From the data underneath, reproduce exactly the stretch that begins at the line with "Click the Reporting organizations card label" and ends after the line with "Task: Click the Сбросить reset button".
BEGIN Data for processing
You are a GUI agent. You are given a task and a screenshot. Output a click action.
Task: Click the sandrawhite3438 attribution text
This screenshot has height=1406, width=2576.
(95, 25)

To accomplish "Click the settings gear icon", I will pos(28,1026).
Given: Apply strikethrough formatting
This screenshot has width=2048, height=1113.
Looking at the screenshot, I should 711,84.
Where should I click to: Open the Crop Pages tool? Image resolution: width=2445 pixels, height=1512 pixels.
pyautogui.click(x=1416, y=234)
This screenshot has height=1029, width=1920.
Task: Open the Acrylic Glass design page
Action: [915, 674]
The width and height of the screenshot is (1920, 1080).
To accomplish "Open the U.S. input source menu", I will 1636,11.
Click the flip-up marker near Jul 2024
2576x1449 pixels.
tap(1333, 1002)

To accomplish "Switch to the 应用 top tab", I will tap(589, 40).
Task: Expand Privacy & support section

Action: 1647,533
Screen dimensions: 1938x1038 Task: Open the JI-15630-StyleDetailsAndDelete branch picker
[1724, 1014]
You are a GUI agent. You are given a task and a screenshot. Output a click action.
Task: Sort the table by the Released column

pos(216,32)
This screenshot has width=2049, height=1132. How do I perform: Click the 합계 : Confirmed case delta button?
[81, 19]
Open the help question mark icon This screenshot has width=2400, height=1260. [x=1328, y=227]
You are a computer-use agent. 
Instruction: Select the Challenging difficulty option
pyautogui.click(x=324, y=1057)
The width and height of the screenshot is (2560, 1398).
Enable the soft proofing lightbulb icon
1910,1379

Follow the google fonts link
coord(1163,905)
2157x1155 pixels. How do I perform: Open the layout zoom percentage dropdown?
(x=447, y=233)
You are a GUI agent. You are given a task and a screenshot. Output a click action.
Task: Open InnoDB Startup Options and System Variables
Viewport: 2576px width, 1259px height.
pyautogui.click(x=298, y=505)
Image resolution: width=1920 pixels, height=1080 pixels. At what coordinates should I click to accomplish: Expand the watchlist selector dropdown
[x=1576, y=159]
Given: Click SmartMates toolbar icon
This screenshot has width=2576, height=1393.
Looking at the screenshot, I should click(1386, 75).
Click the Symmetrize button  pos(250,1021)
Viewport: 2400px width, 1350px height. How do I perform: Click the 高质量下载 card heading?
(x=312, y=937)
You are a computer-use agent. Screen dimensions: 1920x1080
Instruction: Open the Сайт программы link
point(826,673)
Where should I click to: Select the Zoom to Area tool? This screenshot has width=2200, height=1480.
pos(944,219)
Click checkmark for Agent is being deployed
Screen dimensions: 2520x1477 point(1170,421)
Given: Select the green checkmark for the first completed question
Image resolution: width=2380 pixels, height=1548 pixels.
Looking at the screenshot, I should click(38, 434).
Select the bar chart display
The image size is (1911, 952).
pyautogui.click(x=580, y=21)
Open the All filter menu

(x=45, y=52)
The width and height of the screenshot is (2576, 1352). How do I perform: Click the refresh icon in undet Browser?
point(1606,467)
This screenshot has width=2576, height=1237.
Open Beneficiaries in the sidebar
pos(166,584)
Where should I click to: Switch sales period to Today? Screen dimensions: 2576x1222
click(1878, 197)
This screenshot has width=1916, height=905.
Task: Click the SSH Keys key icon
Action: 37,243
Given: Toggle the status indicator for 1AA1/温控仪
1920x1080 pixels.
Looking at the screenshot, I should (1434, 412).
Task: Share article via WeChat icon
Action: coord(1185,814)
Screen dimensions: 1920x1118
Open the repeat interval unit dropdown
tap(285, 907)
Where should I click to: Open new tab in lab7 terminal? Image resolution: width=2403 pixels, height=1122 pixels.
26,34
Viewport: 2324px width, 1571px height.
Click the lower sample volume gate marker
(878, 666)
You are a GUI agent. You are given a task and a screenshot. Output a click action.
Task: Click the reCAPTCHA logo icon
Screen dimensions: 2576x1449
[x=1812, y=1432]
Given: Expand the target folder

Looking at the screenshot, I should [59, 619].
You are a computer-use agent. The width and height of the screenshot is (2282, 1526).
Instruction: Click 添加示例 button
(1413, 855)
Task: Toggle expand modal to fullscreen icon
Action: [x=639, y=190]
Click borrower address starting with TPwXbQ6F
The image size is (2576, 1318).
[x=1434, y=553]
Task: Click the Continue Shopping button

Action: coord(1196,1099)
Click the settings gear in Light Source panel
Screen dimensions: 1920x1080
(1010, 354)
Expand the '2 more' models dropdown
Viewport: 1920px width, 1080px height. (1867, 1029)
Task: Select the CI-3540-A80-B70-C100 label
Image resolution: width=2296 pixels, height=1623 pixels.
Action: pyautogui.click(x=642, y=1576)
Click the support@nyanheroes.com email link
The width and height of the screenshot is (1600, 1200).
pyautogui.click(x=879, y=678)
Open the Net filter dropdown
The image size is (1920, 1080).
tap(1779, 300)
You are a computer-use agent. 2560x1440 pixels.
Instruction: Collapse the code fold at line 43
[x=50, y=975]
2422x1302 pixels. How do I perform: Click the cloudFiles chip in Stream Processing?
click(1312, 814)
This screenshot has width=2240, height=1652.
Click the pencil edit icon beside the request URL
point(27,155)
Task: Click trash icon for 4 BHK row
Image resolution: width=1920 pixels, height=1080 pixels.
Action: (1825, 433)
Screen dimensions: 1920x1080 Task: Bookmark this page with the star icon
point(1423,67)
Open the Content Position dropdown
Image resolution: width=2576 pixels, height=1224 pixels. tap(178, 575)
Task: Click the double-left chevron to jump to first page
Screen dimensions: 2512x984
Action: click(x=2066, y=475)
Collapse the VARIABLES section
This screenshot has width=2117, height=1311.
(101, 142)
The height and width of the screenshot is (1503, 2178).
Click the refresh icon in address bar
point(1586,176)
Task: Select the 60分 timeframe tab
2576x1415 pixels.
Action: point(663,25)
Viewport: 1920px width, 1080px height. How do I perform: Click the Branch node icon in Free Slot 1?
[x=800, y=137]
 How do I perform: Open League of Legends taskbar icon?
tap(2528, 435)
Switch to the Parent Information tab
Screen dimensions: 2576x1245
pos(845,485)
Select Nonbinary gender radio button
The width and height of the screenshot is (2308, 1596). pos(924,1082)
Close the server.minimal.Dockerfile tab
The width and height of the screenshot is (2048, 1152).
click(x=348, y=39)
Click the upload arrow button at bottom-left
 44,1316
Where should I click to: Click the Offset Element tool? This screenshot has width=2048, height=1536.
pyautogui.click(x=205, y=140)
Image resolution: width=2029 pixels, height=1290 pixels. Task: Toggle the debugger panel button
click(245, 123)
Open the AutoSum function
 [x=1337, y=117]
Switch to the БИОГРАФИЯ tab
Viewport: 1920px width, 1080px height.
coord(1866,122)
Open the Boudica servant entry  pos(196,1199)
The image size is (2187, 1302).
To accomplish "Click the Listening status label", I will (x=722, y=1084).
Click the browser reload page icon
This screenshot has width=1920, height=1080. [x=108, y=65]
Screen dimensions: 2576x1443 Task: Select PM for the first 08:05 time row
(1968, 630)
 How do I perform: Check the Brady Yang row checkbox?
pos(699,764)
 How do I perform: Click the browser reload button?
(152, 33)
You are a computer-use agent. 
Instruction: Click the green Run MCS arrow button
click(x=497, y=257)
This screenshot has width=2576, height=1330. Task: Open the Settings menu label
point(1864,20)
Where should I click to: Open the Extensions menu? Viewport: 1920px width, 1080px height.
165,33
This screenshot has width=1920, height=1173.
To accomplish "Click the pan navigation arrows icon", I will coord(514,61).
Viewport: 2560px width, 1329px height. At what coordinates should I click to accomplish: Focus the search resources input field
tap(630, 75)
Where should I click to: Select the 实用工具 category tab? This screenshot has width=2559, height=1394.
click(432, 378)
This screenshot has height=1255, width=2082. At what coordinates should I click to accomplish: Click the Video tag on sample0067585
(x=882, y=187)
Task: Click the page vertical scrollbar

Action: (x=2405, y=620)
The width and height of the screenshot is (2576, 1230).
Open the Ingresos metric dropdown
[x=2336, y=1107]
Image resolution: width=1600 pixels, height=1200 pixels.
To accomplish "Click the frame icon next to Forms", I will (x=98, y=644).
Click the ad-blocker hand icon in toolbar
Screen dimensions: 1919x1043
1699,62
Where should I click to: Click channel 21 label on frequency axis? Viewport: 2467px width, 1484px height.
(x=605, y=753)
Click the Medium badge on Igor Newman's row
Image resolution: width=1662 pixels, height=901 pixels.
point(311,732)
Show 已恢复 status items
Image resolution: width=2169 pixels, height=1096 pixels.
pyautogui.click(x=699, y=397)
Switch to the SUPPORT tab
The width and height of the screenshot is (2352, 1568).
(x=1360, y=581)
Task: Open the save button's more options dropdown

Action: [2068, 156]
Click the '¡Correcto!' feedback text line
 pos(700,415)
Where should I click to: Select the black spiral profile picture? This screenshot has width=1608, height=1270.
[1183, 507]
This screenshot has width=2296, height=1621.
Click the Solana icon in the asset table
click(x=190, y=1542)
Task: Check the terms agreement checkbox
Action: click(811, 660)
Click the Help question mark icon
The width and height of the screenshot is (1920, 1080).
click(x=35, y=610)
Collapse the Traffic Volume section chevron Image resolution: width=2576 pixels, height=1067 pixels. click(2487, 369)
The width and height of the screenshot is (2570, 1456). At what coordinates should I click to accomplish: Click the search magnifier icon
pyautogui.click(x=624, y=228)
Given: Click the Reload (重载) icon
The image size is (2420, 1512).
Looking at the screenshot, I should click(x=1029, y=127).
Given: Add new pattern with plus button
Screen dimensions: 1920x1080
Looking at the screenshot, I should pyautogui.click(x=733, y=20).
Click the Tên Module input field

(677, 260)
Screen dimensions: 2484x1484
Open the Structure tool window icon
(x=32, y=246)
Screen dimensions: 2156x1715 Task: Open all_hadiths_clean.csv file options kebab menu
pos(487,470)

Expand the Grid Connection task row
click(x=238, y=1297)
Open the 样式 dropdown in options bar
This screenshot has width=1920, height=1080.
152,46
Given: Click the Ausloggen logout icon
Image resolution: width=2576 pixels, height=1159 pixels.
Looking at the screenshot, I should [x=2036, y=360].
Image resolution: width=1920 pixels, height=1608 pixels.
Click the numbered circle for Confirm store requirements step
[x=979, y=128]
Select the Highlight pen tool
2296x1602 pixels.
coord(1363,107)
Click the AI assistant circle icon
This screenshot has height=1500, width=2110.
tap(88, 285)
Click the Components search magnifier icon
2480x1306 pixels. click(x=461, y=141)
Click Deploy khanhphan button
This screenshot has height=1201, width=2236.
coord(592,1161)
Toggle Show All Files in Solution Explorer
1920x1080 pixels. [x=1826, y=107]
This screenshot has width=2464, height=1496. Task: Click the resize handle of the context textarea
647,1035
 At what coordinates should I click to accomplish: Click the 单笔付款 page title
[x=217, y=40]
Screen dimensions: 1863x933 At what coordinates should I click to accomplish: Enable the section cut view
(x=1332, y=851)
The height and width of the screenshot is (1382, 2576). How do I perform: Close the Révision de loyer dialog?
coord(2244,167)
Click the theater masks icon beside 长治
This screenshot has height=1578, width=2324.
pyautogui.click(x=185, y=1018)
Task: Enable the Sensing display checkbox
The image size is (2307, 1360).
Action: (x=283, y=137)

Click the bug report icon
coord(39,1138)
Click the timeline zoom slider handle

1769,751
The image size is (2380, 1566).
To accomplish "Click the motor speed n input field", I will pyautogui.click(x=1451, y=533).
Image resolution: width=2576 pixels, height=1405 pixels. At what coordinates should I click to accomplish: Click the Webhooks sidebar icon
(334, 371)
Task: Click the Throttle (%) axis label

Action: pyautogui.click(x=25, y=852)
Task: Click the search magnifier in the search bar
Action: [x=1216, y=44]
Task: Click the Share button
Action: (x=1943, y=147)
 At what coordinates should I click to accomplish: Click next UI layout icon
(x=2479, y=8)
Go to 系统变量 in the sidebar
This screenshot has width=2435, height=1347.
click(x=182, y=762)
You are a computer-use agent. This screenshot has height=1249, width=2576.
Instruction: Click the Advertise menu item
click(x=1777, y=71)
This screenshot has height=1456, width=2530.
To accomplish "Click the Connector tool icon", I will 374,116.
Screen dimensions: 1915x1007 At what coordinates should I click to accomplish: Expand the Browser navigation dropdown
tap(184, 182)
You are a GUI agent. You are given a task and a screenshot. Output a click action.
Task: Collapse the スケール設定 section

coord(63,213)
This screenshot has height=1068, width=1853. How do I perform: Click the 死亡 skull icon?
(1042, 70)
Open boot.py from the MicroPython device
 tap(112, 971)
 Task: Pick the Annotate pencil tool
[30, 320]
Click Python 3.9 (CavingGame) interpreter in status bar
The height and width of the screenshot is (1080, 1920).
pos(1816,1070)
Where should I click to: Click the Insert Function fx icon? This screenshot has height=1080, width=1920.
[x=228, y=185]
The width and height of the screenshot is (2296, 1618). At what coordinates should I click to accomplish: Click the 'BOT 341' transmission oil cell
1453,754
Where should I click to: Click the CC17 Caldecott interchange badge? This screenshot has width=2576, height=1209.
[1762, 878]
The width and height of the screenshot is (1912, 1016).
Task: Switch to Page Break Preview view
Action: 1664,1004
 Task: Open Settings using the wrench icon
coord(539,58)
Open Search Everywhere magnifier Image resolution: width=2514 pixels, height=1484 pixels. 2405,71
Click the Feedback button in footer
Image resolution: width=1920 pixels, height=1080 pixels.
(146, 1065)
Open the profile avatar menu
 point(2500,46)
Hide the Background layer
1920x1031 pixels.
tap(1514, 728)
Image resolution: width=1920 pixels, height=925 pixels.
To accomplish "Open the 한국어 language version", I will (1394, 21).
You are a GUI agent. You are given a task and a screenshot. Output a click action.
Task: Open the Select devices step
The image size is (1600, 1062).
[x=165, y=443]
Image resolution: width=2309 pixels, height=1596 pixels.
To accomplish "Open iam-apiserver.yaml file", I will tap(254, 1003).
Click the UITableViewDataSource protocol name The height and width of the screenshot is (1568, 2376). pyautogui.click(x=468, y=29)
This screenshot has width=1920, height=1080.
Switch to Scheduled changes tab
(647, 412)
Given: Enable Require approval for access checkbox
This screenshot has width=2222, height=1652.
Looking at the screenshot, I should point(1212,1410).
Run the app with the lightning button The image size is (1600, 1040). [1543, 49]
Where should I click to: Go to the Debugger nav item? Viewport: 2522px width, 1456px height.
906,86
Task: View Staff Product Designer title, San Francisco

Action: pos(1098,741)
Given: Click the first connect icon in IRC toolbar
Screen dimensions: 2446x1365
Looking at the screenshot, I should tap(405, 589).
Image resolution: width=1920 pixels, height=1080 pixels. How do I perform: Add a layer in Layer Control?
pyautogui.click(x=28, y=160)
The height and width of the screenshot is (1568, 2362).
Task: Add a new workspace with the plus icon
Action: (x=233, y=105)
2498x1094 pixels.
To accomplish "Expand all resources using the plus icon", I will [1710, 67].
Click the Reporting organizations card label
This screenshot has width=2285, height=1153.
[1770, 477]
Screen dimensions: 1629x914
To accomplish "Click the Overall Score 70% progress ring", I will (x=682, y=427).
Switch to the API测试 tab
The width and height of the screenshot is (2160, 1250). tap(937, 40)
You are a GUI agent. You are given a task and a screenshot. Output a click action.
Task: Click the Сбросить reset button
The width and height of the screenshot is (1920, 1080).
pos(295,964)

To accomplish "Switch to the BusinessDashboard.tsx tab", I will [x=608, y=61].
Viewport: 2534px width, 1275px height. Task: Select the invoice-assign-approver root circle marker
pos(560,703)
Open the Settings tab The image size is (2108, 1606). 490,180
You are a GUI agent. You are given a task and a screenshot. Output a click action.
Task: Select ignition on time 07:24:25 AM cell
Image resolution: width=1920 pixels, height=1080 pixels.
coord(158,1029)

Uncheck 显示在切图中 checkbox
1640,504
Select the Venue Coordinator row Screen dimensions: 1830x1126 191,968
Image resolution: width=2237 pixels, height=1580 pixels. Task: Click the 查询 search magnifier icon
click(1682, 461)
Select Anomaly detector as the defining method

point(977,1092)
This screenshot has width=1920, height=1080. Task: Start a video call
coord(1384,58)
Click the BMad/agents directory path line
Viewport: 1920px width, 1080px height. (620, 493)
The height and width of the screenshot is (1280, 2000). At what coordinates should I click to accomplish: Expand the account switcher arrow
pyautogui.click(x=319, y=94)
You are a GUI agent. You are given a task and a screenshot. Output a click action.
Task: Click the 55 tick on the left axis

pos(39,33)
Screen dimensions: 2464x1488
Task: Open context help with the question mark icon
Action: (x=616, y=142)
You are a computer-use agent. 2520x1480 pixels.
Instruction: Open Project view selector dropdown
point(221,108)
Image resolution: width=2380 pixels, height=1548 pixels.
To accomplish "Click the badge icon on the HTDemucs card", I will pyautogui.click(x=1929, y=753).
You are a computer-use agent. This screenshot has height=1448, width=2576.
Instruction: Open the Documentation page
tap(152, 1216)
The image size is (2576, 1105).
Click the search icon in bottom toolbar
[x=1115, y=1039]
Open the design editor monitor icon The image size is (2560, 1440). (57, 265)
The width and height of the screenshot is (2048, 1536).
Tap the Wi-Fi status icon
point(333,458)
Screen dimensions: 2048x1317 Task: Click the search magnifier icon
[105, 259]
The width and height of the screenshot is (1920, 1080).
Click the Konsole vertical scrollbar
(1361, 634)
END Data for processing
_Output for this exercise:_
Click the Reporting organizations card label
This screenshot has width=2285, height=1153.
[1770, 477]
Screen dimensions: 1629x914
To accomplish "Click the Overall Score 70% progress ring", I will (x=682, y=427).
Switch to the API测试 tab
The width and height of the screenshot is (2160, 1250). tap(937, 40)
You are a GUI agent. You are given a task and a screenshot. Output a click action.
Task: Click the Сбросить reset button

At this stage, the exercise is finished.